Before you start making fun of me for wearing the same outfit in every picture, I’ll have you know that the temperatures were in the “below freezing” range while I was visiting. Given that I had packed almost exclusively for summer conditions, I ended having to wear my entire back pack just to keep from freezing to death (and I’m not kidding, in this picture, I had on 6 tee shirts, both long-sleeve pullovers I brought with me, double socks, and the gloves I bought on the way to the ATV rental agency)

This is the type of picture that anyone in their right mind would advise you NOT to take (i.e. – while driving, that is)

The ATV, however, gave me access to a few of the areas and vantage points I wouldnt’ have been able to get to otherwise

As a final note, my time in Turkey will mark the end of the European leg of my journey (though most of Turkey is, in fact, on the continent of Asia).  I’m far from finished with my voyage (4 months into what could stretch into a 2+ year adventure), bur regardless, I’ve decided to take a short break from travelling to visit my family and friends back in the USA for a few weeks.  Although I hadn’t initially planned on breaking up the continuity of the trip this early, it comes at a perfect time for me, as I’ve been seeing the early symptoms of travel burnout setting in (due to the relative expense, one has to travel quickly through Europe so as to not decimate the ole budget), the holiday season is fast approaching where I’ll be able to see all of my friends and family, and it’ll give me a nice chance to recharge my batteries before tackling the vast continent of Asia.

As of now, the plan is to lay low for the next few weeks, and then take off again once the New Year has passed (to either India or Southeast Asia, I haven’t yet decided, though both will hit my itinerary at some point).  And I won’t be disappearing completely, as I’ve got a few “Thoughts Along the Way” posts that I’ll have ready in the interim.  Until then, Sagliginiza from Cappadocia!

About andrewamiet

I'm a 29 (now 31) year-old former desk jockey who is now making my way around the world, experiencing all of the sights, sounds, tastes, people, and culture that the world has to offer.

5 Responses to “Fairy Chimneys and ATV Rides in Cappadocia”

  1. Thank you for sharing your adventures in Istanbul and Turkey.
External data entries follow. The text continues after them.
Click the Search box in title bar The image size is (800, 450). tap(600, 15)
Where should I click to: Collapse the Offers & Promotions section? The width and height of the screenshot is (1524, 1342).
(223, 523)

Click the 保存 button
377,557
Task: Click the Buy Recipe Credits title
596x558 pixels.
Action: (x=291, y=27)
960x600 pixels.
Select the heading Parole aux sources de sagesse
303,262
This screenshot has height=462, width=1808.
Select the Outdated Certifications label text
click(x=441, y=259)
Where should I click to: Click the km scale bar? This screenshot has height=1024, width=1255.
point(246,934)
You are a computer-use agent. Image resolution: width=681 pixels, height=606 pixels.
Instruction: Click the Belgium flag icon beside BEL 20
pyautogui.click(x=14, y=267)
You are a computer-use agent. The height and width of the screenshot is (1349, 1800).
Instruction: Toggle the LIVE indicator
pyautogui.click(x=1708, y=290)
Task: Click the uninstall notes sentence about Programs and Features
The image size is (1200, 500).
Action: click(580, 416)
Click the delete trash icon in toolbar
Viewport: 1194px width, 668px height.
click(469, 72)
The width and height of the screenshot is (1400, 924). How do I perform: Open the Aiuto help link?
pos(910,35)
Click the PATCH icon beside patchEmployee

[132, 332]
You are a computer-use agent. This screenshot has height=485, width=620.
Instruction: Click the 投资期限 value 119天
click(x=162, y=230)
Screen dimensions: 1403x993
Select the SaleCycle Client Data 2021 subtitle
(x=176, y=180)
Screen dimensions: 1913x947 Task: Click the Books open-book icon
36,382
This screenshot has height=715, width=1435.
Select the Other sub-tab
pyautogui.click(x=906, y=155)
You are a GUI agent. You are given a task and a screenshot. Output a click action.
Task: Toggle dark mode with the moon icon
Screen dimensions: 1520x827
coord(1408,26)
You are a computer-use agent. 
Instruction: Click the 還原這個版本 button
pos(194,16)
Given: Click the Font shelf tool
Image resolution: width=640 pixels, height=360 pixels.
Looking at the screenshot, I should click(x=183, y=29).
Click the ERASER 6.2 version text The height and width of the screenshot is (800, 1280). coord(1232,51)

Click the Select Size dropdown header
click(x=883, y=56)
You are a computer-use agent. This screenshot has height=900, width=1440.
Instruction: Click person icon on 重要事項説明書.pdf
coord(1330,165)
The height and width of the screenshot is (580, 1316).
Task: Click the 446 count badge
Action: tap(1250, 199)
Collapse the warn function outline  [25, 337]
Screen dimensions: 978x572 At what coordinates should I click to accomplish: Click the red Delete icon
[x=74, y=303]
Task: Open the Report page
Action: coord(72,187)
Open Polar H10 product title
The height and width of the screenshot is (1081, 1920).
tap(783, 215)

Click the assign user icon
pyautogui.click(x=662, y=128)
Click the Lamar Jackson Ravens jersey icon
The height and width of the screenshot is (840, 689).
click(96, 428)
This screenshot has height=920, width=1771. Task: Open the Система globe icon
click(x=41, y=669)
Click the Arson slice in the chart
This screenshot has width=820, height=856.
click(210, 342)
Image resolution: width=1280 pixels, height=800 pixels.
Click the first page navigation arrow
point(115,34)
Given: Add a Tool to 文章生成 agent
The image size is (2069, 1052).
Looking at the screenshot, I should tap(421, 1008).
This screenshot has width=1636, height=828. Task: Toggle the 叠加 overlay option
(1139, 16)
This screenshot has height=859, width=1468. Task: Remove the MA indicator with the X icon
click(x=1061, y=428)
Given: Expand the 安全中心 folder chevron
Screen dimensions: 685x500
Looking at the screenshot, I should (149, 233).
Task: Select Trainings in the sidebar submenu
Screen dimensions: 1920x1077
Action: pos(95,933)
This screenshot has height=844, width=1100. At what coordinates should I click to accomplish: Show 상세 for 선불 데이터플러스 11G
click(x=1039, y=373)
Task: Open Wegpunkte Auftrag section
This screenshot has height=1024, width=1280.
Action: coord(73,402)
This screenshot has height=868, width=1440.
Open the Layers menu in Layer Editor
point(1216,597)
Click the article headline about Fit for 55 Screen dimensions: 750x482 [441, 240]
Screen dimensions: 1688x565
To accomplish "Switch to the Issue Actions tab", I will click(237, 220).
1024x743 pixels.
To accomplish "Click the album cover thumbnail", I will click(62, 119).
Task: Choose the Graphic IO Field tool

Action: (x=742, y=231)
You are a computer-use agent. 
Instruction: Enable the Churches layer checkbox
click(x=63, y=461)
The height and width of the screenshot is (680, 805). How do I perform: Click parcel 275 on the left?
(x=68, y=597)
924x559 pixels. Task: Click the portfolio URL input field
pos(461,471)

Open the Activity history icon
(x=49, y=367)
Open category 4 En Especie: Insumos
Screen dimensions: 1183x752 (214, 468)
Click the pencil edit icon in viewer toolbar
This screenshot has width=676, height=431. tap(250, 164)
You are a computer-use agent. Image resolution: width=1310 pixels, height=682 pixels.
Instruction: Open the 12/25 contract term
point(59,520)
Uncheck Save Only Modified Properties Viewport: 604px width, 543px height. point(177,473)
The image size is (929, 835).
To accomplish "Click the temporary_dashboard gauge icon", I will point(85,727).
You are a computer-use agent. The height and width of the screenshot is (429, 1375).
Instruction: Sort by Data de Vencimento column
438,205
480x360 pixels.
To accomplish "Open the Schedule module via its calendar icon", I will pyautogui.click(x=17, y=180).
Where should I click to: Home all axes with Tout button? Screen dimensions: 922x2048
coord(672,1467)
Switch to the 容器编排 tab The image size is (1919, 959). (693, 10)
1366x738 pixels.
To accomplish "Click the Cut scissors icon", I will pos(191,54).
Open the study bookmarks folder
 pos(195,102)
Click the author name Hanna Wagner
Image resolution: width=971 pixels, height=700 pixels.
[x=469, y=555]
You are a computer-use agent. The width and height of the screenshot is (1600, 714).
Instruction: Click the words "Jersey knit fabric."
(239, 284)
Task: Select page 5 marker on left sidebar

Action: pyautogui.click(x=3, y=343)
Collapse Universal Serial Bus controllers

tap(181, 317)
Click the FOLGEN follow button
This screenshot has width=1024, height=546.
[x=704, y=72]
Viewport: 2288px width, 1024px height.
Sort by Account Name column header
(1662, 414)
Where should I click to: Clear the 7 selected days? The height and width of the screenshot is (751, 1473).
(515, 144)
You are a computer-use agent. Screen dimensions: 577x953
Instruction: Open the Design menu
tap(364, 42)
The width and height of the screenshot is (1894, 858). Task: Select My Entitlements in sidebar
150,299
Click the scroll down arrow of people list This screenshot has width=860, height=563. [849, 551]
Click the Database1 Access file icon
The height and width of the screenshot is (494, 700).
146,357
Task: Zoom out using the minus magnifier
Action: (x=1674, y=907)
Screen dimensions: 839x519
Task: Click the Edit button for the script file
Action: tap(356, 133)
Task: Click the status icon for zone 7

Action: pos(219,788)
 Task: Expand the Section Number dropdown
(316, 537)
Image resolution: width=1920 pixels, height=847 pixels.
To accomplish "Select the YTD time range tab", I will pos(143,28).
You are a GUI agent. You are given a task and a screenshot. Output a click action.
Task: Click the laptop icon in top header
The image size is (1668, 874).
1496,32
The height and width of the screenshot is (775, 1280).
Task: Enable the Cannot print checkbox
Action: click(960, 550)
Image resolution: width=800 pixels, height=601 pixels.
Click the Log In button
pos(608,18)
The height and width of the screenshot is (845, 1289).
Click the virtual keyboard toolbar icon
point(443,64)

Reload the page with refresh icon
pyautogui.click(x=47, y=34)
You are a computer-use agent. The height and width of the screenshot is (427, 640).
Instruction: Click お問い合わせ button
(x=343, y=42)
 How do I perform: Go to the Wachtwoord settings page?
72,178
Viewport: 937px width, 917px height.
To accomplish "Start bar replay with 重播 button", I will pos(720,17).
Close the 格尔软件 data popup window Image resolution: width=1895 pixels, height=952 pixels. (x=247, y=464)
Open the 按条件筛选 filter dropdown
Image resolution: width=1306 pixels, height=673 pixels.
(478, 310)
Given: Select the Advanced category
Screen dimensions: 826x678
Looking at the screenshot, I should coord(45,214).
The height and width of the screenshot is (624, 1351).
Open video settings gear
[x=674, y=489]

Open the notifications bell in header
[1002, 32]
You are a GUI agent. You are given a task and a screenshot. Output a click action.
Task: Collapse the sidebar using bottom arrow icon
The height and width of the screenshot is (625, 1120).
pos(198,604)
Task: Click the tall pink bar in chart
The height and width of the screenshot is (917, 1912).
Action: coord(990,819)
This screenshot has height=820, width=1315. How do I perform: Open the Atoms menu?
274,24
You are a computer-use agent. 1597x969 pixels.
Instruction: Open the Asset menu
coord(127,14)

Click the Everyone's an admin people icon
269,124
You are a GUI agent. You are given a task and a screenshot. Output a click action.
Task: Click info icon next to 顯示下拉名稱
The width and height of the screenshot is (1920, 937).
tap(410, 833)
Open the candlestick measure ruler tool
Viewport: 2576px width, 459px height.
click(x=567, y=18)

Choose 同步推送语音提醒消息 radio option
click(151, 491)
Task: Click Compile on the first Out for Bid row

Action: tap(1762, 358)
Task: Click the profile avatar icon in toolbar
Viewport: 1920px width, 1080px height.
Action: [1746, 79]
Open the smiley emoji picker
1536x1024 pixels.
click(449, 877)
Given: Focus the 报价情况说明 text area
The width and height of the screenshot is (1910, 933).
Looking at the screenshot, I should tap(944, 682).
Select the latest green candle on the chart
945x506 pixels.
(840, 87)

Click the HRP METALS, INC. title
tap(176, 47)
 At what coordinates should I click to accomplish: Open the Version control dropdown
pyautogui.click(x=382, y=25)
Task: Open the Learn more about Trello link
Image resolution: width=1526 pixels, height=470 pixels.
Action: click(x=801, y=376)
It’s one of the places I would love to go to. But by reading your accounts I have at least a little picture of what’s it like in my mind. Enjoy your break. 🙂

  2. i love that plate! the way of its illustraiting..

  3. You are really a mind blowing tourist! i invite you to explore my country (i.e.INDIA) with no hesitations.

  4. You have a great eye, my friend! That will serve you well in the wild, overcrowded world of blogging!